▶ [Excerpted passage]
"The Cell"
Directed by Tarsem Singh
Starring Jennifer Lopez, Vincent D'Onofrio, Vince Vaughn
New Line Home Video; anamorphic widescreen (2.35:1 aspect ratio)
Extras: Director and production crew commentary tracks, deleted scenes with director's commentary, making-of documentary, special effects documentary, more
From the moment you delve into the multiple commentaries on "The Cell," it's clear that the cast and crew meant to make a bold film. The director, Tarsem Singh, ruminates about how the money people, his producers and the studio pushed for moderation in all things, and how he learned one of the biggest truths in showbiz: It's about the Jennifer, stupid. It's probably unintentional, but the extras on this DVD add up to an indictment of Hollywood more cutting than any of the jabs made in movies like "The Player" or books like Nathanael West's "The Day of the Locust."
And that's unfortunate, because the extras also show that Tarsem and his team were after something like pure cinema: sound and images that sublimate plot and characterization to their whims. He got away with plenty in the finished film, but it's clear that so many pieces of the puzzle were left out that the complete picture was never fully realized. Tarsem admits as much in his commentary and in the "Style as Substance" documentary included on the DVD. He says that the film's subject matter wasn't interesting to him, yet it offered him the chance to make an operatic movie. And as he points out, there's "no such thing as a subtle opera."
Tarsem comes across as an eccentric savant dedicated to pushing his film into oblivion. By the time he gets to describing the Pierre et Gilles-inspired climax he says, "If you haven't bitten the pill by now" you're lost. It's exactly that rambunctious, "So, there!" attitude that makes the film such a lush visual experience. It's also probably the root of its failure, along with a dismal sense of plot and characterization and a refusal to choose whether he was making a feature-length audiovisual experience or something with greater thematic ambitions.

▶ [Problems to solve]
**1.** Set down, word for word, everything in the DVD review of "The Cell" from "Tarsem comes across" down to "greater thematic ambitions.".
**2.** Resume the DVD review of "The Cell" with new text that follows its last sentence.

▶ [Source material]
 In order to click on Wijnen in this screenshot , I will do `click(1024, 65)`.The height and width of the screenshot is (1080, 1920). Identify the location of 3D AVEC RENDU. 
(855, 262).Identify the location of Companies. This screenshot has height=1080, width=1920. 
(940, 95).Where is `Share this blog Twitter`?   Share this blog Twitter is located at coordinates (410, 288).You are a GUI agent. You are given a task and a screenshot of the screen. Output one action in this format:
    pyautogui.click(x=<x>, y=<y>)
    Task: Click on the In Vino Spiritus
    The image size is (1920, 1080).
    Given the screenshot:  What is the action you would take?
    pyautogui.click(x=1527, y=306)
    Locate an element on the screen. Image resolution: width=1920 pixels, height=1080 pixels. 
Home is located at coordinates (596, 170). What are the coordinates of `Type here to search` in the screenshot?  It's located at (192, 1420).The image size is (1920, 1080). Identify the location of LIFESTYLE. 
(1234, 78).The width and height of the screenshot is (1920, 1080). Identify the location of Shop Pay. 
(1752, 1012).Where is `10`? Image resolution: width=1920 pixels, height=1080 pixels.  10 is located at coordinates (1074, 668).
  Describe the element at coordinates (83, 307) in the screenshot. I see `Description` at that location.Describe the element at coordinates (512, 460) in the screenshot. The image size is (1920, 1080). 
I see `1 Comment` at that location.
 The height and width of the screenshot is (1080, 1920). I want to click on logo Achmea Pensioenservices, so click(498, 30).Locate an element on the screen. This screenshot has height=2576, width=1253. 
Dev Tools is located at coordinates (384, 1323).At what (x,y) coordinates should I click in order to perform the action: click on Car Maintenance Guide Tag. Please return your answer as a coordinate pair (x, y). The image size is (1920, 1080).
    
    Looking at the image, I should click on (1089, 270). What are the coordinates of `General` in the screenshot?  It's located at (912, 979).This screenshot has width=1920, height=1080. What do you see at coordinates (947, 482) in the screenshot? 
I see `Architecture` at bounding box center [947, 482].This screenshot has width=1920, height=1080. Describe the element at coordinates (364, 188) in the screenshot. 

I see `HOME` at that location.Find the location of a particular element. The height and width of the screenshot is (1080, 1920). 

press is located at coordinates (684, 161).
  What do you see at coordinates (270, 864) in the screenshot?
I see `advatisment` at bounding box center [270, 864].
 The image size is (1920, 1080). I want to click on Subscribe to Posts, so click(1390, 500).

▶ [Results for each task]
**1.**
Tarsem comes across as an eccentric savant dedicated to pushing his film into oblivion. By the time he gets to describing the Pierre et Gilles-inspired climax he says, "If you haven't bitten the pill by now" you're lost. It's exactly that rambunctious, "So, there!" attitude that makes the film such a lush visual experience. It's also probably the root of its failure, along with a dismal sense of plot and characterization and a refusal to choose whether he was making a feature-length audiovisual experience or something with greater thematic ambitions.

**2.**
The plot isn't nonexistent, but it's mostly just a vehicle to get you into the next visual sequence. Catherine Deane (Jennifer Lopez) is a psychotherapist who works by entering the dream world of her patients -- here a young boy trapped in a coma. Her biggest challenge is that the project's financiers don't believe that she's making any progress. Then an FBI team, led by Peter Novak (Vince Vaughn), appears at her dream institute with a catatonic serial killer named Carl Stargher (Vincent D'Onofrio). Just as Novak was about to capture him, Stargher dropped into a coma. The catch is that one victim is still hidden in an automated killing machine, a cell that slowly fills with water until the victim drowns. Novak and the FBI have only 48 hours to find and save Stargher's last victim. Deane is their last hope, and she reluctantly agrees to enter Stargher's dream world. From there, we set off on a grotesque journey into the mind of a serial killer.
Stargher's dream state is a baroque world that riffs off every contemporary influence on the surreal -- from David Lynch and David Cronenberg to grim photographer Joel-Peter Witkin to contemporary artist Damien Hirst. It's a wild ride, enjoyable simply because the dream world contains visuals we've never seen before, images that allow a surprising level of storytelling nuance.
The film stumbles when it veers away from being completely visual. When it splits, it turns into a Gerber-baby-formula Hollywood film, with a tease of romance and a race-against-the-clock conclusion. Among the deleted scenes, there's an alternate credit sequence that would have ended the film. It's a three-and-a-half-minute pan across a few feet of wall space, covered with a collage of the killer's cut-up creations of women and biological systems. It's a surprisingly contemplative moment that belongs to a different movie, one that really took a shot at examining motivations and faced up to the responsibility of staring into the heart of something as incomprehensible as a serial killer. Tarsem says he cut it because it was too dark and that the studio wanted a happy ending. That theme of acquiescing without providing an explanation of a greater goal reoccurs constantly throughout the commentaries. You're left with the thought that Tarsem had no idea of what to do with his ambition.